Over the past few years, the tally has steadily risen, as canny commuters opt for a two-wheeled alternative to their everyday transport in a bid to beat the jams.
Despite the inherent dangers involved in riding on today's busy roads, sales of motorcycles are buoyant, with 123,897 sold last year, up 2% on 2000. In addition, there were 45,405 sales of 50cc mopeds.
Scooters, designed for the demands of city driving, accounted for 32,200 of total sales, a 14% rise. So-called 'traditional' models made up 19,158 of 2001 sales, a rise of 22%. Touring bikes sold 3,895, up 15%. There are around 5.5 million motorcycle licence holders in the UK and 15% are women.

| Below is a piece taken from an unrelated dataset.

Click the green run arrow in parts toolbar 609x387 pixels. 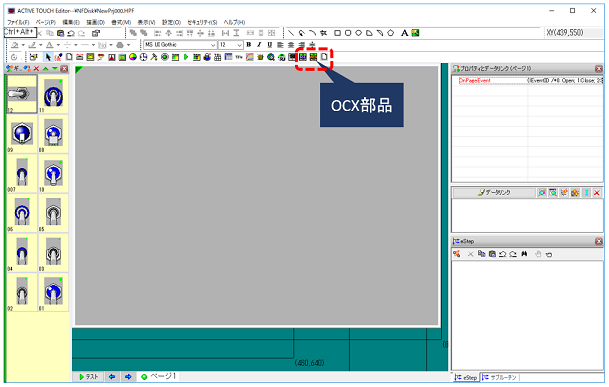click(x=186, y=57)
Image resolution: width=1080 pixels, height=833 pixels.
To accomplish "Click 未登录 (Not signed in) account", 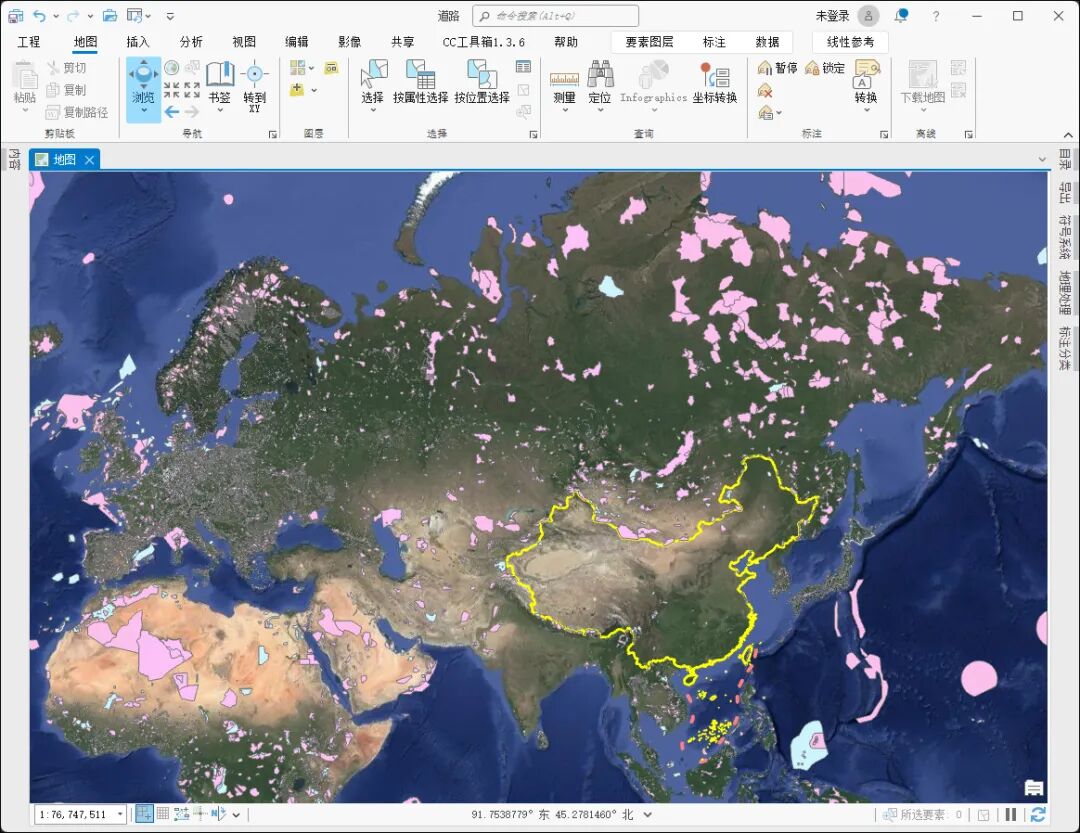I will pyautogui.click(x=832, y=16).
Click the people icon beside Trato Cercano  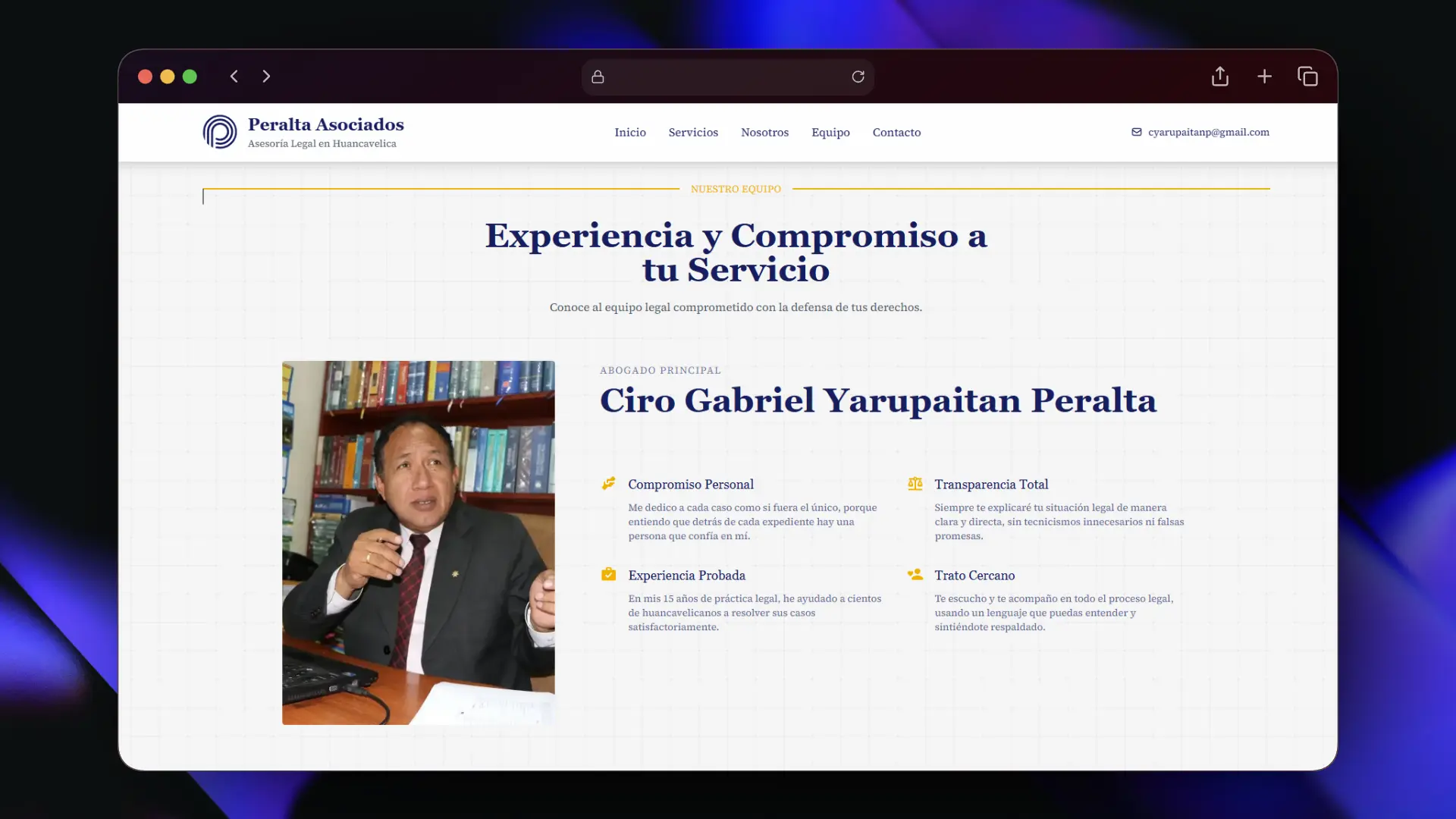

For any businessman, such figures are certain to prove too tempting to resist, particularly in the contract hire market, which is ever-hungry for virgin territory in which to build new markets.
Companies such as ARVAL PHH now provide motorcycle rental as part of a growing package of services, while a new firm has been set up recently to focus solely on motorcycle leasing.
Wiltshire-based Motorcycle Management is hoping to sign up more than 50 bike contracts during its first 12 months of operation following launch this year.
The firm is like any other leasing company, offering products such as contract hire and finance lease, with fixed cost maintenance and tyre replacement programmes. However, it claims its commitment to providing a motorcycle-only service is vital to provide a product designed for bikers.
It has also calculated that drivers could downsize to a smaller car and have money left over to fund a motorbike as well.
The firm suggests perk car users could opt for a smaller car for carrying out business journeys, but use the motorbike for regular journeys such as commuting to and from the office.
Debby Draycott, the firm's director, said: 'Most industries that require a fast and reliable method of transport use motorcycles.
'Current users are obviously couriers and security companies; paramedics, police and railway maintenance providers are also on the user list. But the benefits enjoyed by these users can also be gained by other areas of commerce.'
There are particular benefits to using motorbikes, including their tax treatment. Motorcycles only attract a benefit-in-kind tax bill of 20% of the cost of the vehicle to the company. As many models cost less than £10,000, this provides performance motoring for minimal tax bills.
Nor is there a specific fuel scale charge for providing motorcycle users with private fuel. Instead drivers pay tax on the actual value of the fuel they receive.
Furthermore, motorcycles suffer no equivalent of the expensive car disallowance that restricts the ability of fleets to claim full tax relief on lease rentals.
And motorcycle leases enjoy favourable – or at least fair – VAT treatment, as Draycott added: 'The VAT reclaimable on the finance element of the rental is proportionate to the business mileage travelled on the motorcycle, unlike a car where it is either 100% or 50%.'
Motorcycle Management aims to provide all the features drivers would expect in opting for car contract hire, including the risk of tyre replacement, although cost varies with the type of risk the firm takes.
With rear bike tyres costing between £100 and £200, and hard use forcing replacement every 2,000 miles, the company offers three programmes; unlimited tyre changes, a fixed budget for tyres, and simply recharging customers for tyres used.
Other traditional leasing products available include early termination insurance and gap insurance.
Draycott said: 'The fleet industry has been using leasing as a method of providing cars for the past 30 years or so. Now that contract hire and finance leasing is available through a motorcycle specialist, maybe it is time to rethink employee 'car policies' and where appropriate to embrace the new opportunities that motorcycles offer.'
Eastern Counties Newspaper Group, based in Norwich, became Motorcycle Management's first customer, with an order for a Honda CB 600 FS supplied over two years.
Corporate motorcycle demand is growing
ALTHOUGH there are no official fleet sales figures for motorcycles, there is growing corporate demand.
Securicor Omega Sameday announced in September that nearly a quarter of its expanded delivery fleet in the Yorkshire area would be motorcycles.
Entrepreneur Sir Richard Branson has backed the use of motorbikes in his Virgin Limobike service, which provides fast transport to and from Heathrow airport for customers.